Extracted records
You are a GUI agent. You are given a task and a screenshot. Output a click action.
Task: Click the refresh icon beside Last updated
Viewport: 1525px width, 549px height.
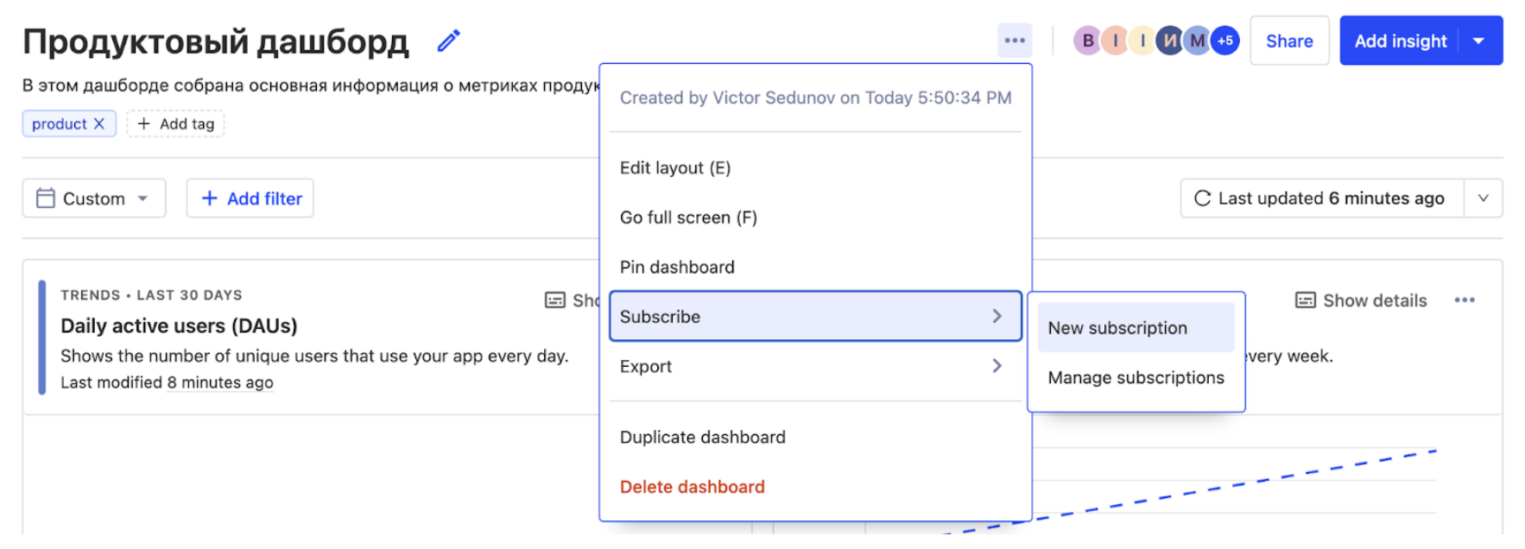(x=1202, y=199)
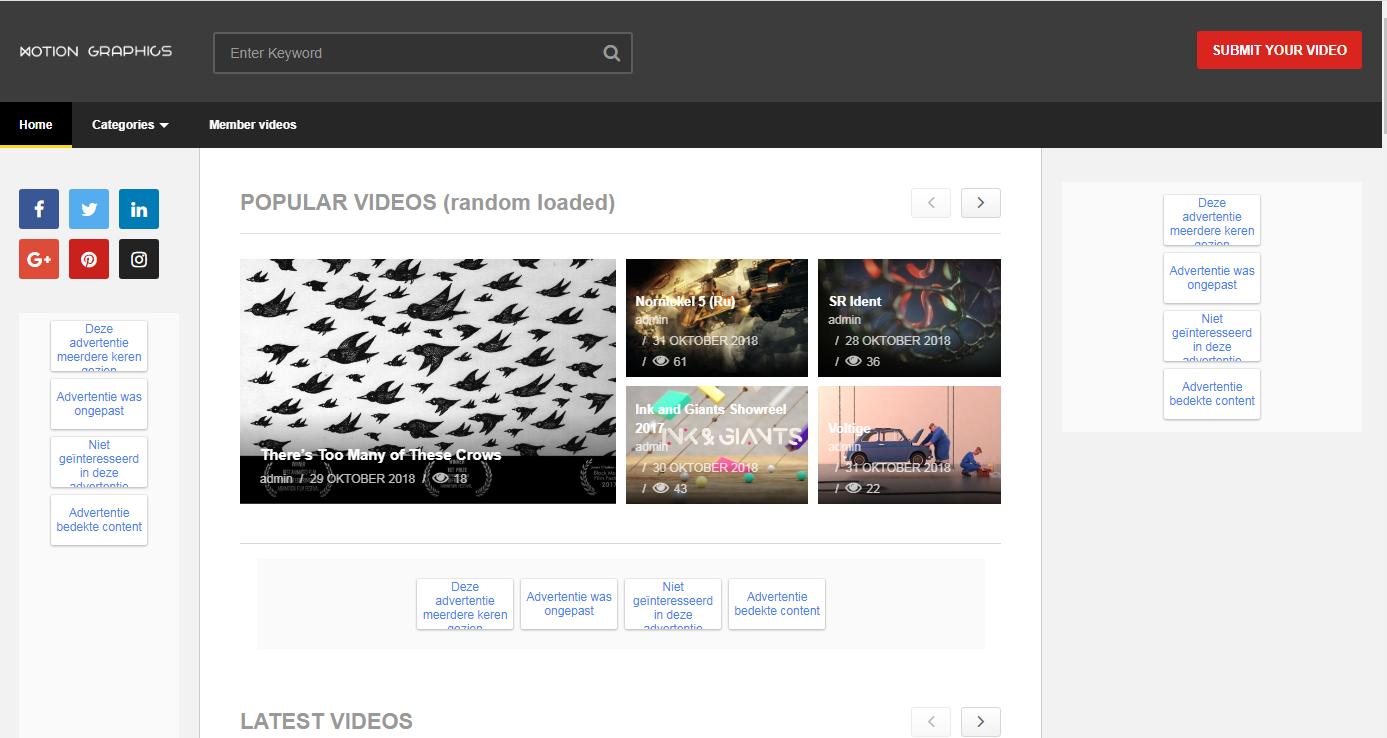Open the Google Plus social icon

(x=39, y=259)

### What to work on
Restate the entries word for word, though any image they contain should not appear.

### Answer below
You are a GUI agent. You are given a task and a screenshot. Output a click action.
Task: Click the refresh icon beside Last updated
Viewport: 1525px width, 549px height.
(x=1202, y=199)
Open the Google Plus social icon

(x=39, y=259)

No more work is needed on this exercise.